Davids and Sbrana note that, while patient advocates have been included in some Recover meetings and have been named to task forces, there is no clear organizational structure for patient communication. Davids was contacted late on the Thursday before the Martin Luther King Jr. Day holiday weekend, with an online form to rank interest in membership in 18 Recover task forces, and was expected to respond by that Monday — a difficult task for people who suffer from fatiguing illnesses.

“Rapidly launching a research effort of the size, scope, and scale of the Recover Initiative has placed time-sensitive demands upon everyone involved — researchers, NIH staff, and, yes, the patients/advocates that have been participating,” said an NIH representative for Recover.

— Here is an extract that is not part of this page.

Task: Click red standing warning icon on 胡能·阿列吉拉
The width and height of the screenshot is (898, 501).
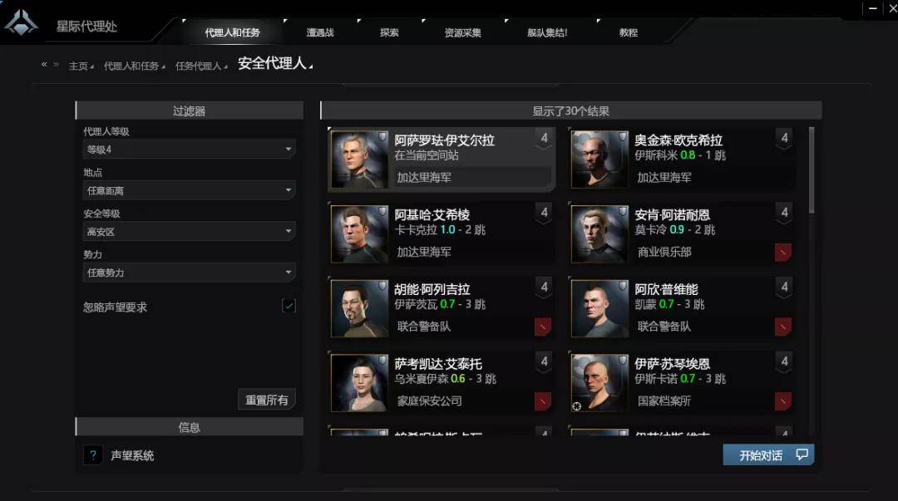Action: [x=542, y=327]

Groups including Body Politic, #MEAction, the Patient-Led Research Collaborative and the Long Covid Alliance have issued open letters to the NIH with concerns and concrete suggestions for how Recover could be improved. One criticism is that adult research participants must have been initially infected within the past 24 months to participate. But with recruitment still ramping up, those who became ill in the first wave in March 2020 worry that they’ll be excluded.

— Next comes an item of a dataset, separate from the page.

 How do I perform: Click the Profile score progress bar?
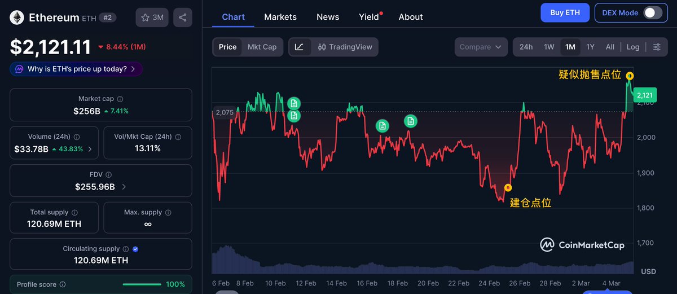point(142,284)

“Imagine that you’ve been profoundly ill for two years and told you’re excluded from a project literally called RECOVER … that you helped advocate and secure funding for,” said Karyn Bishof, founder and president of the Covid-19 Longhauler Advocacy Project, in a recent news release. “Is anything planned for us, or are we excluded entirely?”

The leaders of Recover point to ways they’ve incorporated patient feedback — for one, they changed their criteria so that participants no longer need to have had a positive coronavirus test, since tests were in short supply early in the pandemic. They will also offer compensation for research participants and plan to target demographics such as African Americans and Latinos, who have been especially hard-hit by the virus.

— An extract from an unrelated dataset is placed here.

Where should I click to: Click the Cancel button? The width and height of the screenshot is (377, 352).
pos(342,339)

Still, advocates point to what they see as lingering problems, such as the criteria for Recover’s planned autopsy study, which will look at those who died in the aftermath of a covid infection but not directly from covid. The current format defines long-covid deaths as those that occurred 30 days or more after infection. But in a separate list of concerns, the Patient-Led Research Collaborative pointed out that deaths related to long covid should be defined as occurring 30 or more days after hospital discharge, so as to more successfully exclude cases of death from acute covid infections.

“We have a strong effort in patient engagement,” said Walter Koroshetz, co-chair of the Recover Initiative, in response to the patient critiques.

“Patient, caregiver, and/or community representatives participate across the governance structure and provide input on the RECOVER Initiative,” said an NIH representative. “RECOVER recognizes the important contributions of those affected by the condition, in this case, PASC, including long covid, and supports their representation across the Initiative’s governance structure.”

For many of the patient advocates, what’s at stake isn’t just an improvement in their own health but a sea change in how medical research is conducted. If patients are treated as equal partners in the research process, as experts in their own illnesses, think what insights might be gained and how much faster treatments might be found. Recover might not only pave the way in long covid; it could lay the groundwork for future research on infectious diseases and chronic illnesses.